第18話 世界一陽気な町

「ここが世界一陽気と言われる町、オハオキか」


 町は閑散としており、昼間だというのに人っ子一人出歩いていない。


「まるでゴーストタウンだな」


 俺は依頼主の家に向かった。




「貴方がこの町の町長か」


「どぅわっはっは! そうとも、この私が町長。そして隣にいる美女が」


「町長の妻、マダムバタフライですわ」


「本題に入ろう」


「まずはこれを見たまえ!」


 町長がひとつのガラスケースを取り出す。その中には……


「キノコ……? しかしこんな形のものは見たことも聞いたこともない」


「名誉キノコ博士である貴方でも、やはり見たことがありませんか! これこそが、今回貴方を呼んだ理由なのです」


「これを私に調べろと?」


「左様……これは人に寄生する恐ろしいキノコ」


「寄生されるとどうなる?」


「陽キャになります!」


「陽キャに……?」


「どんな引きこもりでも外に出たくて堪らなくなり、人の多く集まるところに自然と足が向いてしまう。そして人混みの中……発芽するのです!」


「発芽だと? それはどうなるんだ?」


「発芽した者はキノコゾンビとなり、辺りに胞子を撒き散らします。そうやって感染を拡げ、犠牲者を増やしてきたのです!」


「対策は?」


「日光を浴びないことです。直射日光を浴びさえしなければ、感染しても発芽することはありません!」


「そうか……だからこの町は今……」


「町の皆が外に出ないよう戒厳令を敷いております。
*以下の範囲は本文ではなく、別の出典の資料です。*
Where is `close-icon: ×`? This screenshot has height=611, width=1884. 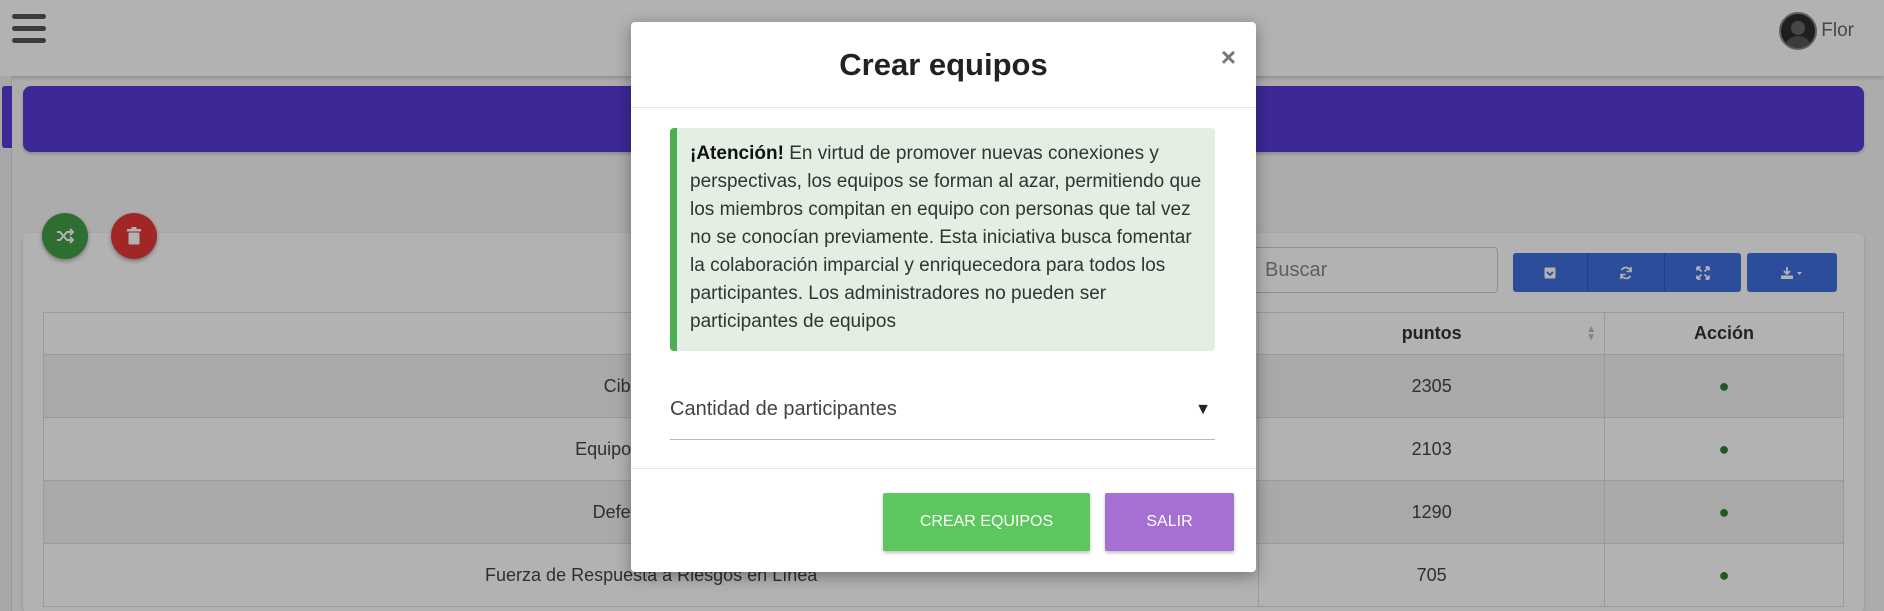 close-icon: × is located at coordinates (1228, 58).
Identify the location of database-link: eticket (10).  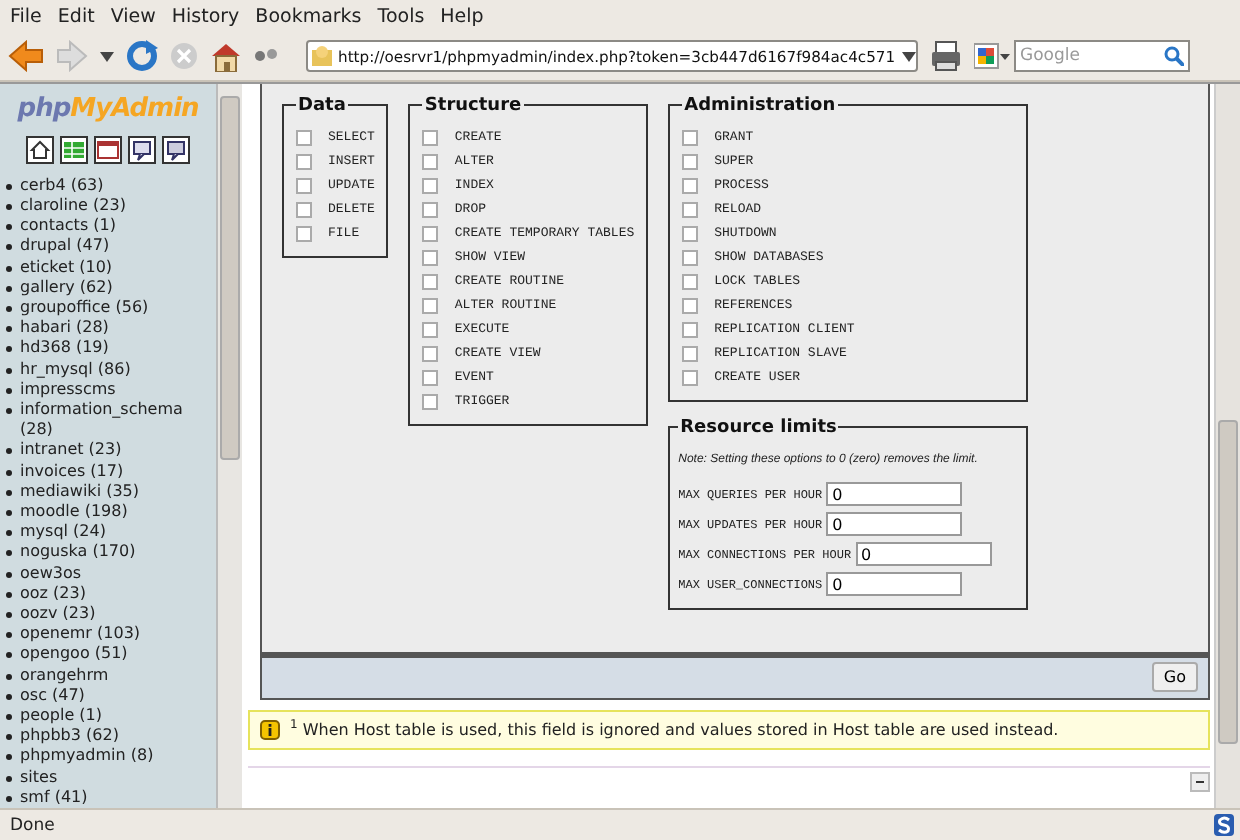
(66, 268).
しかしそろそろ日没、始まりますぞ!」


「始まる……? 何が……」


「外へ出てみてください」


 俺が外へ出ると同時に、町中がライトアップされる。


「おはよー☆ おきて♪」


「おはよー☆ おきて♪」


 そして人々が口々にそう叫び、家の中から飛び出してきた。


「さぁ、今宵も始まりますぞ! オハオキ☆フィーバーが!」


 いつのまにか町には人が溢れ、町中でお祭り騒ぎが始まった。


「どぅわっはっは! ずっと家の中に篭っていてはストレスが溜まりますからな! こうして毎晩ガス抜きをしているというわけです!」


「なるほど……これは」


 大通りでは東西2つの御輿がぶつかり合い、その勇猛さを競う。

 脇では大道芸人たちが各々の技を惜しみなく披露していた。

 人々は思い思いに歌い踊り、町中に笑いが絶えない。

 空には花火が打ち上がり、真昼のように明るく照らす。


 それを遠くから見ていた俺の手を、ミス☆オハオキが強引に引っ張り輪の中へと連れ出す。

 俺も町人に混ざり、一緒になって馬鹿騒ぎをした。


 日没とともに目覚める町。

 それが元来の性格なのかキノコの影響なのかはわからない。だが、これは確かに、世界一陽気な町かもしれない。